* Extrait du document
--
BRENNOS UN HÉROS PANCELTIQUE

LES DRUIDES SAISON 2 ANNEXE 11

Personnage mythique ou historique, Brennos apparaît sous de nombreuses formes dans l’histoire et la mythologie celtique. Ils partagent un point commun, la quête d’un objet sacré. 

ÉTYMOLOGIE 

Du vieux celtique Branos (corbeau) qui par la chute de la syllabe finale a donné en breton, gallois et irlandais Bran, le corbeau.

Brennos (Brennus en latin) n’est pas un nom, mais le titre et sans doute le grade initiatique au sein du druidisme d’un chef de guerre qui comme son modèle dans le ciel étoilé se lance dans une expédition pour retrouver un précieux talisman. D’autres étymologies ont été proposées. Cependant d’après la religion des étoiles qui illustre le chaudron de Gundestrup, il ne peut être qu’un corbeau.

LES BRENNOS HISTORIQUES

BRENNOS ET ROME

Chef légendaire de l’expédition des Celtes contre Rome en 386 av. J.-C. Aurait été un roi (regulus) de la tribu gauloises des Sénons. Il est surtout connu pour avoir infligé une terrible défaite aux Romains lors de la bataille de l’Allia. Cette victoire lui permet d’occuper Rome pendant plusieurs mois et d’exiger des Romains une lourde rançon pour le départ de l’armée gauloise. Selon une anecdote rapportée par Tite-Live, Brennos est convaincu que les Romains utilisent des poids truqués pour peser la rançon de mille livres d’or qu’il leur a imposé. Les Romains protestent, alors Brennos jette sa lourde épée dans la balance en déclarant «vae victis» («malheur aux vaincus»).
--
* Contenu des données
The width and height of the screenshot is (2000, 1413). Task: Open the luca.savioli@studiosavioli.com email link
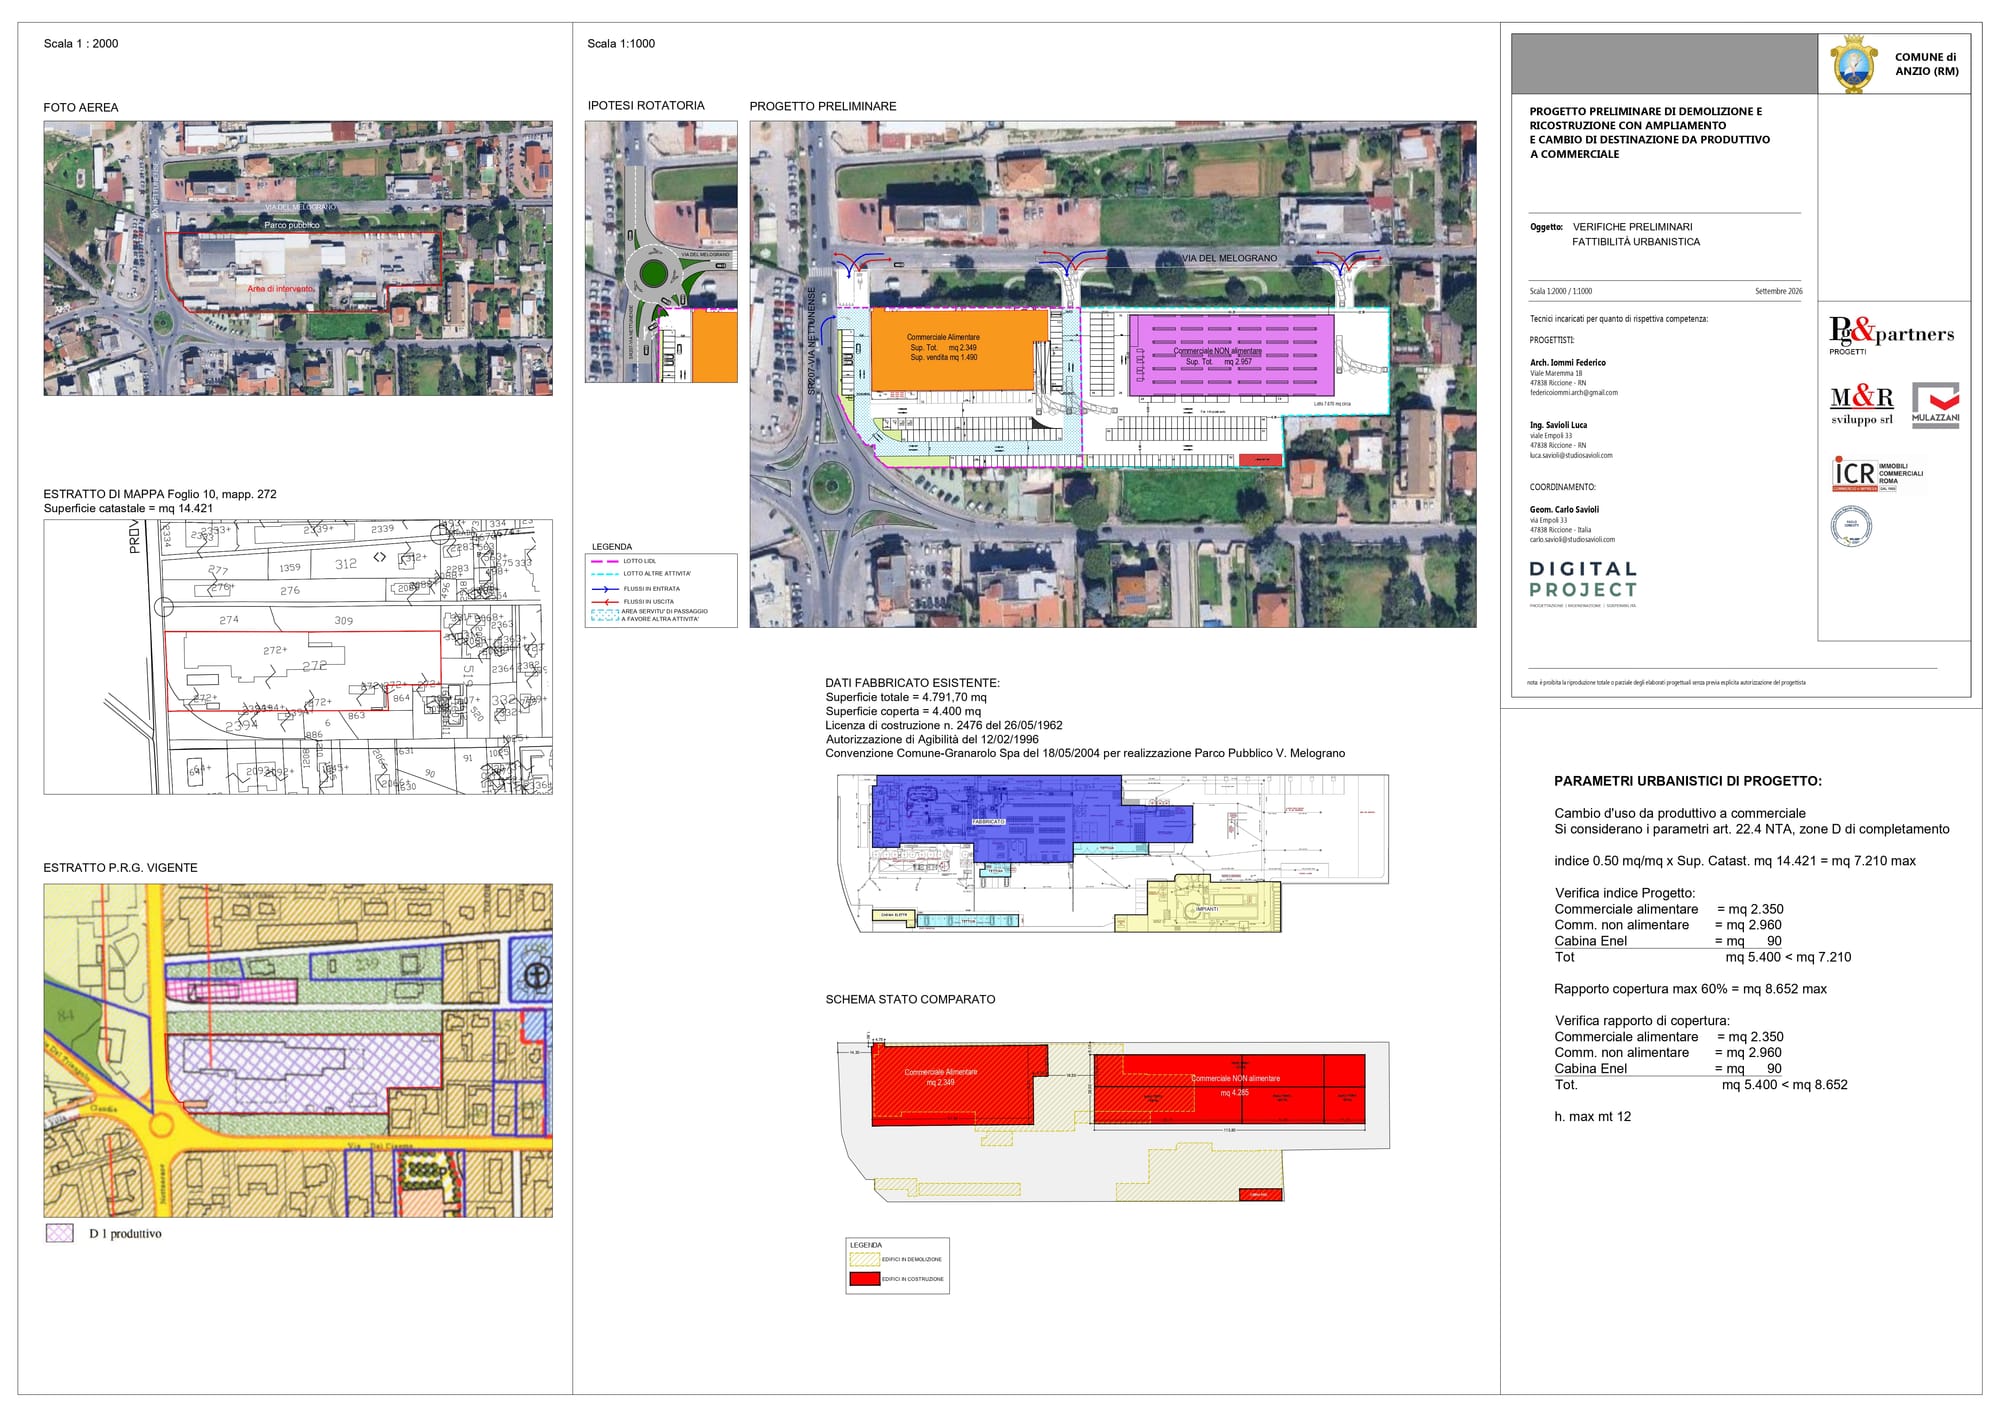tap(1571, 455)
--
Recopiez à l'identique tout ce qui, dans l'extrait sur Brennos, va de « BRENNOS UN HÉROS » jusqu'à « être qu’un corbeau. ». Servez-vous uniquement de l'extrait sur Brennos.

BRENNOS UN HÉROS PANCELTIQUE

LES DRUIDES SAISON 2 ANNEXE 11

Personnage mythique ou historique, Brennos apparaît sous de nombreuses formes dans l’histoire et la mythologie celtique. Ils partagent un point commun, la quête d’un objet sacré. 

ÉTYMOLOGIE 

Du vieux celtique Branos (corbeau) qui par la chute de la syllabe finale a donné en breton, gallois et irlandais Bran, le corbeau.

Brennos (Brennus en latin) n’est pas un nom, mais le titre et sans doute le grade initiatique au sein du druidisme d’un chef de guerre qui comme son modèle dans le ciel étoilé se lance dans une expédition pour retrouver un précieux talisman. D’autres étymologies ont été proposées. Cependant d’après la religion des étoiles qui illustre le chaudron de Gundestrup, il ne peut être qu’un corbeau.